With per-student spending during 2015 remaining below that of 2008 in 47 states, TH cited several factors piquing institutional interest in student housing, including favorable demographic trends, recession-resistant demand, and the limited and aging supply of under-funded on-campus housing as budget cuts in many states impact higher education funding.
"This presents an opportunity for investors to provide on-campus housing stock that universities are unable to provide themselves," according to the TH Real Estate report co-authored by Shannon Wright and Thomas Park, senior directors of strategy and research for TH Real Estate.
Foreign capital is also becoming more active in U.S. student housing. In one recent example, Chicago-based Scion Group, along with sovereign wealth fund partners GIC and Canada Public Pension Investment Board (CPPIB), acquired a portfolio of 11 U.S. student housing properties for $640 million, including nine properties owned by Harrison Street Real Estate.
The joint venture of Scion, CPPIB and GIC has completed $2.9 billion of investments since January of last year, including the $1.3 billion acquisition of the 19-property portfolio of University House Communities (UHC) in mid-2016.
Student housing portfolio sales such as the UHC deal drove transaction volume to $9.8 billion in 2016, $4.2 billion higher than the previous year and more than three times the 2014 total, according to CBRE’s National Student Housing Group.
Hilary Spann, managing director and head of U.S. real estate investments for Toronto-based CPPIB, cited enrollment growth and limited new supply trends as reasons for the heightened level of investment in U.S. student housing, adding that achieving scale in the sector "is an important global investment objective."
For now, the U.S. student housing sector remains a highly fragmented market. REITs accounted for only 5% of acquisition volumes in 2016, with the two largest publicly traded REITs, American Campus Communities (NYSE: ACC) and Education Realty (NYSE: EdR), make up just a small fraction of total beds among institutional-quality properties.

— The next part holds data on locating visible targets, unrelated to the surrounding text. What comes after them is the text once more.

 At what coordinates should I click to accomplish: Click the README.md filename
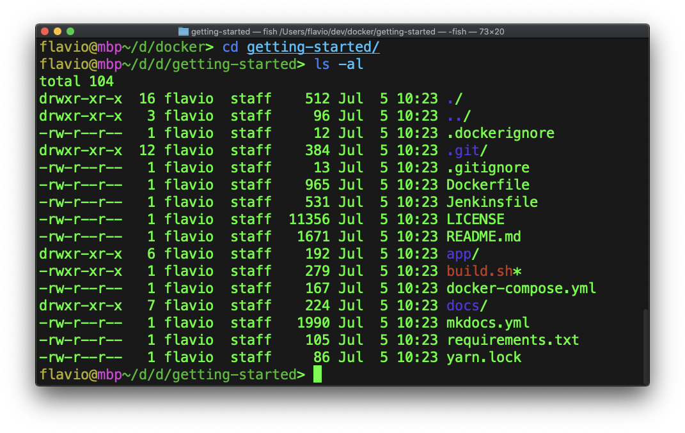[x=483, y=237]
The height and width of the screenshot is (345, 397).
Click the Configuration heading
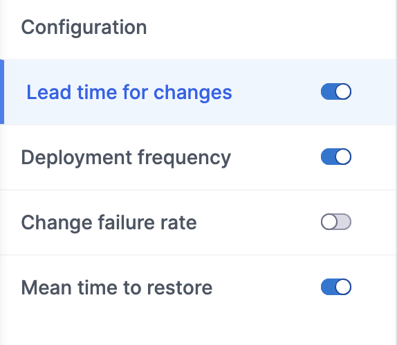tap(84, 28)
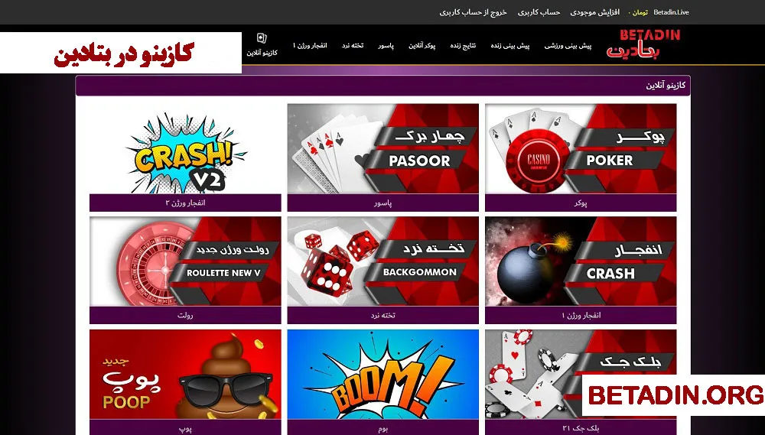Open the Poop game tile
765x435 pixels.
pyautogui.click(x=185, y=375)
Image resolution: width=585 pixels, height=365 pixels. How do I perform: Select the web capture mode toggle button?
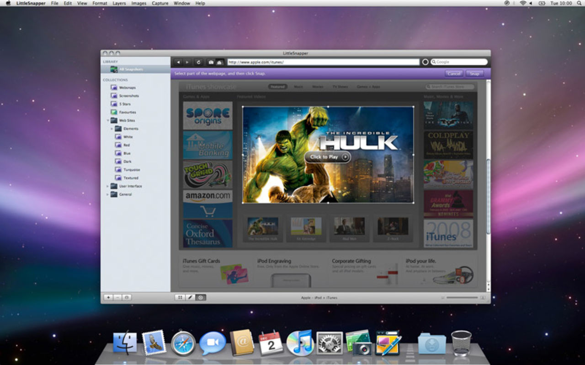[x=201, y=297]
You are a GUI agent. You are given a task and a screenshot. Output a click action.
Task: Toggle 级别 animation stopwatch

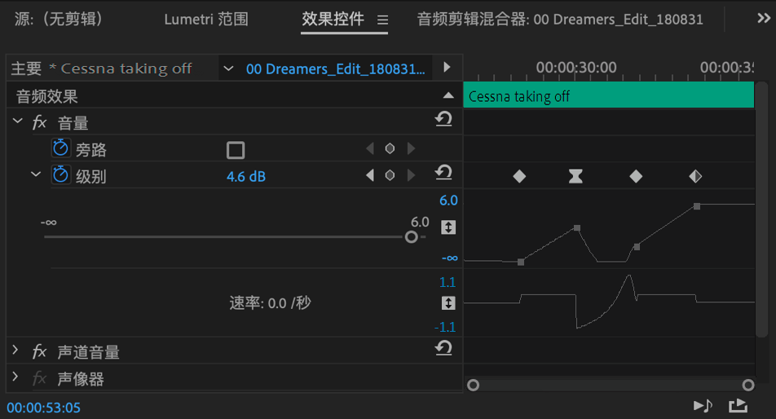60,174
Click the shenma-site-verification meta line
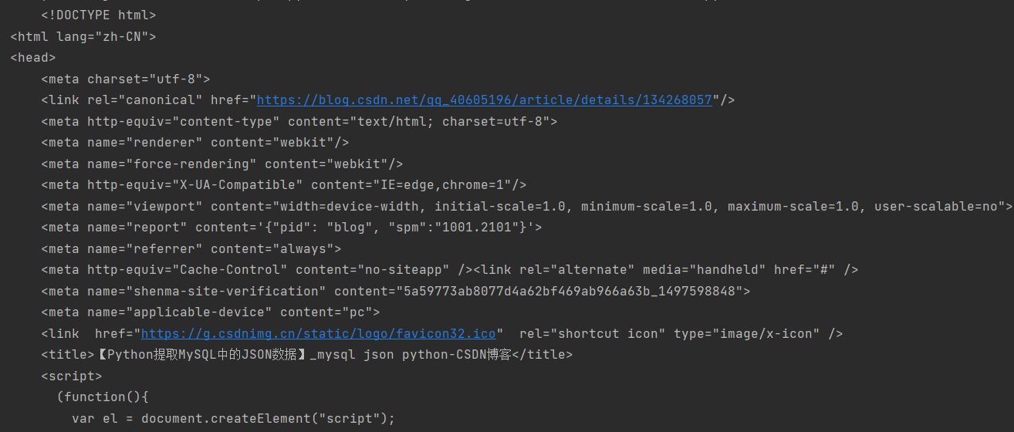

Developers Getting In on the Action
Investor interest in student housing is matched by that of developers. Virginia Beach, VA-based Armada Hoffler Properties (NYSE: AHH) last week announced a $100 million project with Spandrel Development Partners to build two student housing apartment buildings totaling 600 beds near the College of Charleston in Charleston, SC.
While the broader apartment market is beginning to see slower rent growth from the ongoing wave of new supply, student housing rents have proven to be more stable, partially because the sector is less sensitive to changes in economic conditions and does not experience demand surges during boom times, noted Tom Park, senior director of strategy and research for TH Real Estate.
Investors are also attracted by generally higher capitalization rates in student housing transactions relative to the broader apartment sector, Park added.
To be sure, student housing has its own set of risks, such students skipping out on their rent, vandalizing property and pressures from the rising cost of tuition. However, those risks can me partially mitigated by having parents co-sign leases and provide security deposits, TH reports.